2.Remember they aren’t just a baby-making machine.
Whilst it’s great to show an interest in someone’s baby, names, how pregnancy is going and so on they are also the same people they were beforehand. They will still have interests, like and dislikes, they are still capable of talking about Brexit, holidays, weekend plans etc. I was excited to be having kids, I also sometimes just wanted to be me. Breezy, fun, interesting me …
That said I often didn’t feel like ‘me’. This is what I call the “eating cake in bed” period. For me it was one incident that really highlighted the whole ‘I’m me but I don’t feel like me’ stage of pregnancy. I was due to join my husband at a social event, however I felt incredibly sick and cancelled. Whilst this turned out to be a good decision (I was very sick) the result meant I was now at home alone and, whilst others enjoyed the event. I went to bed at 7pm and ate a whole carrot cake by myself.
I think the message here is one of inclusion. Make your pregnant friend, colleague, family member feel included in just the same conversations they were before pregnancy. Pregnant ladies you can do your bit too, don’t become siloed with just baby talk.
3.Talk about the future
People are especially scared of saying the wrong thing to pregnant women concerning their plans around future work life. Whilst you don’t want a member of your team to feel pressured, talking about their ideas for the future and how you can help support that vision is a great thing to do.
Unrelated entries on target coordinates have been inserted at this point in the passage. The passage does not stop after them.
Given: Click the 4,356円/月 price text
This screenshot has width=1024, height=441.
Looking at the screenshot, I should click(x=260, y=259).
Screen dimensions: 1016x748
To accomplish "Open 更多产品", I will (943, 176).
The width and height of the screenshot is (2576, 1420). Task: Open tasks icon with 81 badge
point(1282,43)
I wanted to ensure Investigo knew I was still fully committed to my job, but at the same time that I would need and want some flexibility. It made the transition easy and we all felt comfortable about the expectation. Things can change of course, but I found having structured and open discussions the best way of ensuring I could go off on maternity leaving feeling positive about my return to work. Within reason both parties need to be as open with each other as possible, but as an employer, we should be doing everything we can to retain our best women and be flexible in our approach.
4.Give a great send off
Make a fuss. Whether you are friend, colleague, family, do make someone going off on maternity leave feel special. They really do deserve it and they will remember it forever. I had a very unfortunate experience where lots of people dropped out of my leaving breakfast and it felt pretty awful. It’s a small but important gesture to show that individual that you care and that you wish them well.
You often hear that ‘pregnancy is not a sickness’ and it’s not, unfortunately you can often feel worse than you have during any illness. In the main we don’t want to be treated differently, but I think sometimes we need to be. Your boss may say “thank you for not slowing down” but will you and the baby say that? Pregnancy, however, is a real struggle and people talk to me about it being so regularly. Women who are pregnant need to try and give themselves a break, recognise the extra effort required to keep pace and maybe just embrace the pregnancy a bit more. Be kind to yourself and to the pregnant women around you because they deserve it. As a community we should try to make that particular chapter of life a little bit easier to deal with by offering supportive environments. The good news is it’s so worth it and the memories that haunted me about being pregnant paled into insignificance when my children were born.